Aku terdiam dibuatnya, apa yang dikatakan Taehyung barusan adalah benar.
“Aku hanya ingin melakukan apa yang Eomma berikan padaku. Dia… dia menyuruhku untuk menjagamu.”
Aku terdiam dan menarik tanganku dengan kasar, lepas dari genggamannya.
Kami berdiam di pinggir jalan selama hampir satu jam. Hujan turun sangat lebat dan kami terjebak di sini. Aku berdiri di samping Taehyung dan kami sama sekali tidak membicarakan apapun. Aku hanya memikirkan Eomma. Sudah pasti aku tidak bisa melihat Eomma di rumah duka.
Aku mendongak dan melihat hujan yang turun membasahi bumi. Memoriku kembali ketika aku menghadiri pemakaman Jeongmin. Di pemakaman hujan juga turun. Dan sekarang, Eomma meninggal dunia bersamaan dengan turunnya hujan. Aku melirik ke arah Taehyung, dia sekarang tampak sebagai Jeongmin sekarang.
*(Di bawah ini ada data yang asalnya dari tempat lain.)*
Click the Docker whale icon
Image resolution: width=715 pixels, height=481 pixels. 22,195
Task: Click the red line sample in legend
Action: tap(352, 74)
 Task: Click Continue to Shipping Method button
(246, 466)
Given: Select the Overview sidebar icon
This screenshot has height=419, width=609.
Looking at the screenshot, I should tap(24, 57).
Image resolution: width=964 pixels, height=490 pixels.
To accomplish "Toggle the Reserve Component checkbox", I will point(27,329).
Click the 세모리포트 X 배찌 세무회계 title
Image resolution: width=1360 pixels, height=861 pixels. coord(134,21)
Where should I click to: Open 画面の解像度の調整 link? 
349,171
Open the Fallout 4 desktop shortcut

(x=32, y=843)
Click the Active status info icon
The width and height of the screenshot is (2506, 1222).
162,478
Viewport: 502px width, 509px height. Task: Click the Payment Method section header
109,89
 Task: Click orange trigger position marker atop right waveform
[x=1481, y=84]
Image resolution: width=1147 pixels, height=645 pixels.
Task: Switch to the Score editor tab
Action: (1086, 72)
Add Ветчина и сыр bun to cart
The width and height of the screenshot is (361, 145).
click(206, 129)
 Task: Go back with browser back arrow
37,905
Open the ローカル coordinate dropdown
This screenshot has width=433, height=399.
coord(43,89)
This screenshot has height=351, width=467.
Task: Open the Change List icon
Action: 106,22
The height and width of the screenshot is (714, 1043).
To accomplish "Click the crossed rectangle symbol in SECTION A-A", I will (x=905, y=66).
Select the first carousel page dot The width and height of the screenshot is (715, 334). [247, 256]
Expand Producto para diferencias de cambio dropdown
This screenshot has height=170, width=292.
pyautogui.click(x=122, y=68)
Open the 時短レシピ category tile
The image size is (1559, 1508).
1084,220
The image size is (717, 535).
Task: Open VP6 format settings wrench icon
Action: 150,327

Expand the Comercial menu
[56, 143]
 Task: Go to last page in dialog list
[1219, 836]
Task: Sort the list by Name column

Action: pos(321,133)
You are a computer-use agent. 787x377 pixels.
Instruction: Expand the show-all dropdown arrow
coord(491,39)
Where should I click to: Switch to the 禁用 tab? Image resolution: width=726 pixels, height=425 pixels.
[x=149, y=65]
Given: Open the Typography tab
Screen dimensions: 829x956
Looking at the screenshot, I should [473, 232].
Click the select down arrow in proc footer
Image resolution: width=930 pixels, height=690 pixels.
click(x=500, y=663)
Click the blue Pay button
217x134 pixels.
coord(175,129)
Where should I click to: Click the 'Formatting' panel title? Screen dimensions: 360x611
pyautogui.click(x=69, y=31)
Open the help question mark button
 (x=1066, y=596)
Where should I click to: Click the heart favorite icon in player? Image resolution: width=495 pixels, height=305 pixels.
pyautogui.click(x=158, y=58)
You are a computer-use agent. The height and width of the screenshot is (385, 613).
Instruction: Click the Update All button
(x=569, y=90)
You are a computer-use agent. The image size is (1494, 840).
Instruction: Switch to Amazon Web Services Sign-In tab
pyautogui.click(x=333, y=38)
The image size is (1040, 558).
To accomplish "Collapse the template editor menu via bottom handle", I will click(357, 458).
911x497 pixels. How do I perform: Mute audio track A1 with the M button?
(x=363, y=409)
Aku menunduk dan menangis.
Tiba-tiba aku menghentakkan kakiku dengan keras, membuat Taehyung melonjak kaget. Aku membalikkan badan dan menangis. Taehyung dengan lembut memegang punggung dan membelainya.
“Aku tahu perasaanmu kehilangan Eomma,” dia berkata.
Bukan, ini bukan tentang Eomma! Ini tentang saudara kembarmu, Jeongmin!
Dua jam sudah berlalu dan kami akhirnya sampai di rumah duka. Kulihat sebuah mobil hitam sudah berlalu dan aku bingung dibuatnya.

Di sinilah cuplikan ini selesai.